Page text

□ □ □ □ □

On May 25, restaurants in the Yukon opened to full capacity. It was a welcome change for restaurateurs, though some confusion remains around the new guidelines.
“I think it is good news in general for everyone,” said Eddie Rideout, one of the owners of Wayfarer Oyster House. “It is a good sign that the uptake on vaccines is great and we are getting more and more people to that number where we can loosen those restrictions.”
Corrina Lotz, manager at the Dirty Northern, agreed that the slow return to normalcy serves as a relief.
“We’ve been at less than half capacity for over a year now,” Lotz said. “I’m feeling really happy we are seeing the light at the end of the tunnel. I feel like people are feeling better about coming out because of the vaccine.”
Kurt Beutler, Wood Street Ramen’s general manager, said the new rules will help his establishment.
“When the date came, of course we were excited,” said Beutler. “It is very small in here, we were running three tables only and were able to add a fourth. With patio season we can almost double that, so it is great.”
Although capacity levels have changed, all other COVID measures remain in place.
“People are going to expect there to be no restrictions, and what people do need to know is everything is still in place — we are just allowed more people in the building,” said Lotz.
Rideout said the safety rules will continue at Wayfarer, as well.
“You can’t go from one table to another, you have to put your mask on,” said Rideout. “These are the rules that have gotten us to this point and we will continue to follow them because they are great public health measures.”
“We were the first restaurant, that we are aware of, to close when the pandemic hit. We take this very seriously. Some of the reviews we’ve gotten are that we are too strict.”
Restaurateurs also said that some aspects of the guideline change have been confusing.
“Everything has been unclear,” said Lotz. “What is confusing to me is a few things — we are allowed to be open to full capacity with no social distancing, but they are still telling us we can only have six people at a table, which makes no sense to me.”
For Rideout, the issue of bar seating is still unclear to him since 25 per cent of Wayfarer seating is at the bar.
“The arbitrary nature in how you can sit in close proximity on the floor but you still need to maintain two metre distancing if you’re sitting at a higher chair at a bar, which is effectively a table, is confusing to me,” said Rideout.

□ □ □ □ □

Task item
Name every restaurant mentioned in the Yukon restaurant report. Rely only on the Yukon restaurant report.

□ □ □ □ □

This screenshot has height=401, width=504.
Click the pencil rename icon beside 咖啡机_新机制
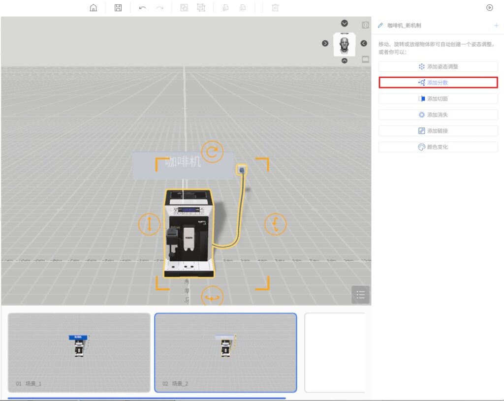pyautogui.click(x=380, y=25)
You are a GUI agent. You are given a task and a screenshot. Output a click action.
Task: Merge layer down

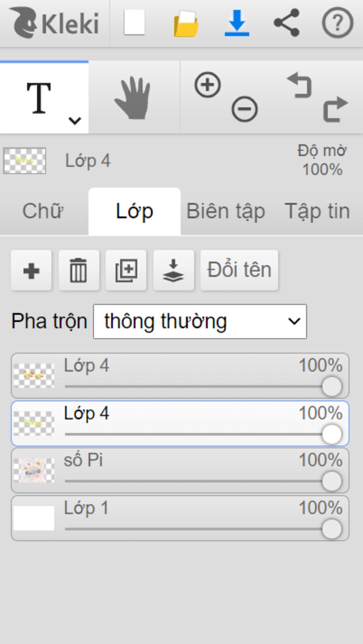click(x=174, y=270)
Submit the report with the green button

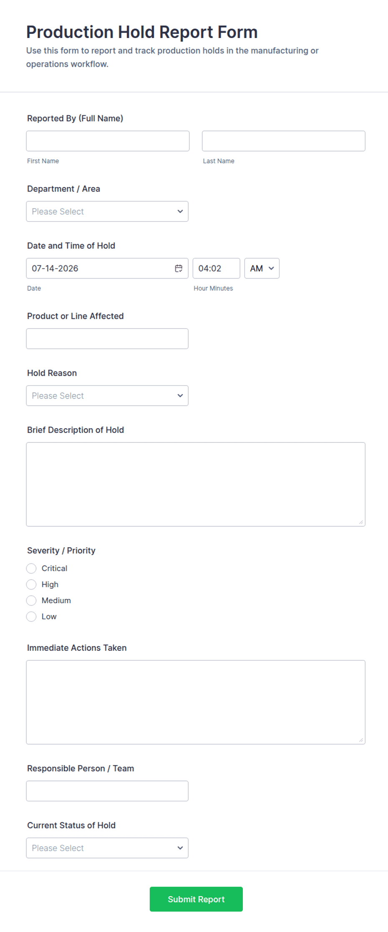[196, 899]
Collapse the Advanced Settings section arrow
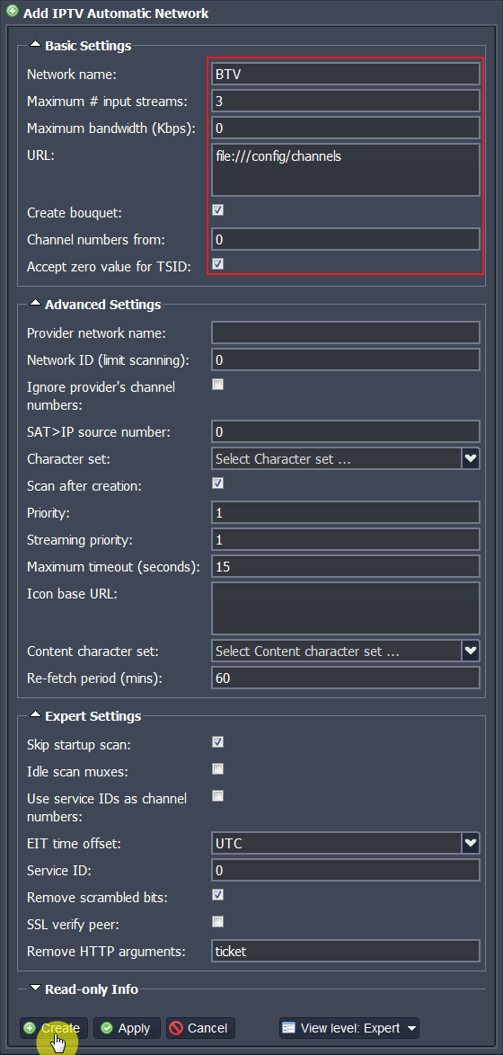The width and height of the screenshot is (503, 1055). click(x=36, y=304)
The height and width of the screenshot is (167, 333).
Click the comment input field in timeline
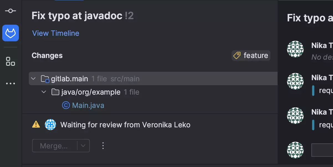(322, 150)
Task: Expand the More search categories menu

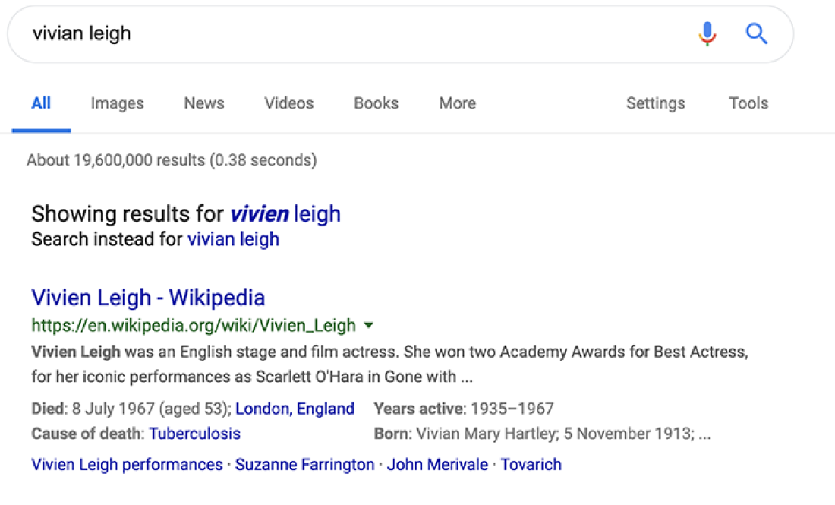Action: tap(456, 103)
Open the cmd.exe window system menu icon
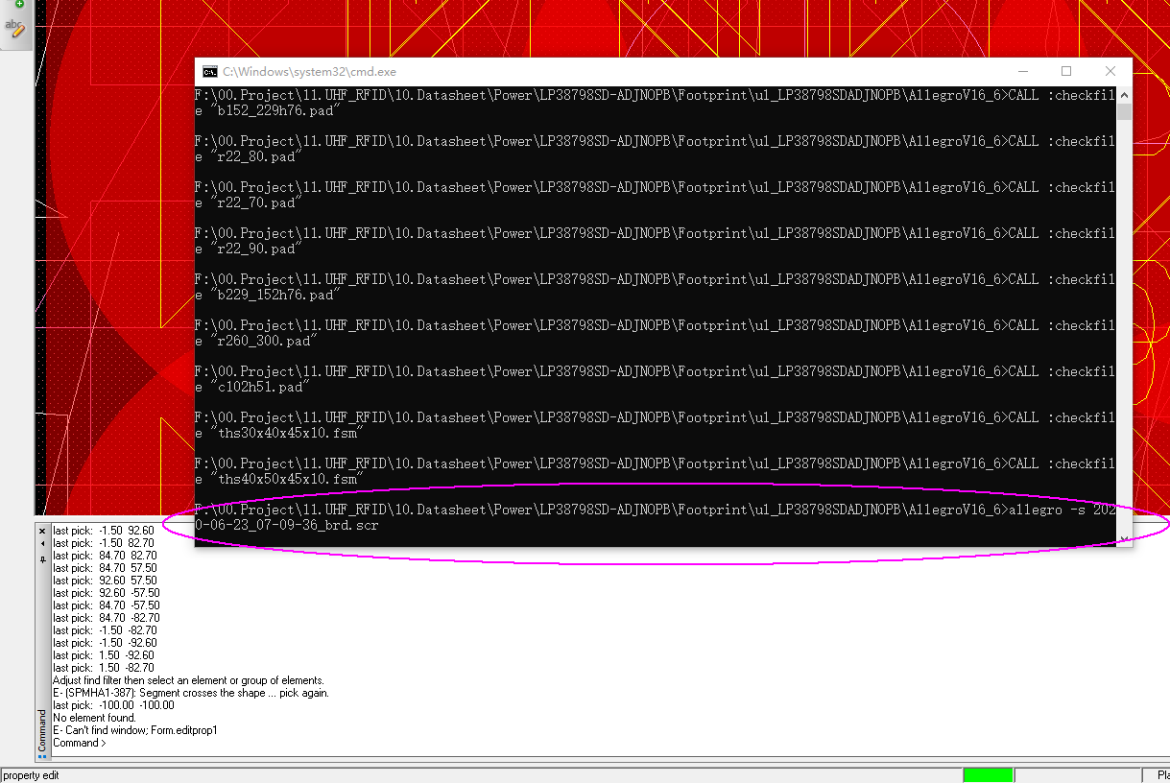The image size is (1170, 783). pos(209,72)
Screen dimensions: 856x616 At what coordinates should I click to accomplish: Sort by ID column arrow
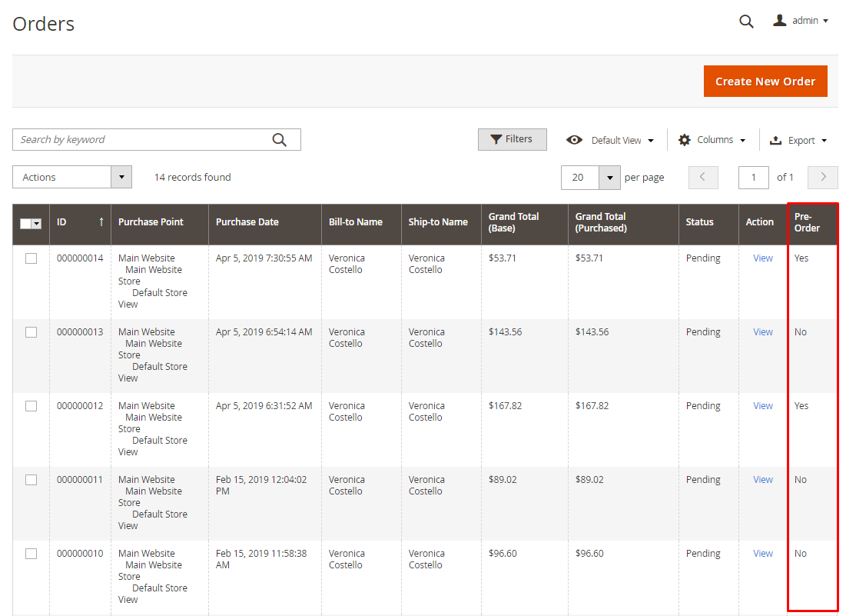101,222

□ □ □ □ □

Problem solution
Wayfarer Oyster House, the Dirty Northern, Wood Street Ramen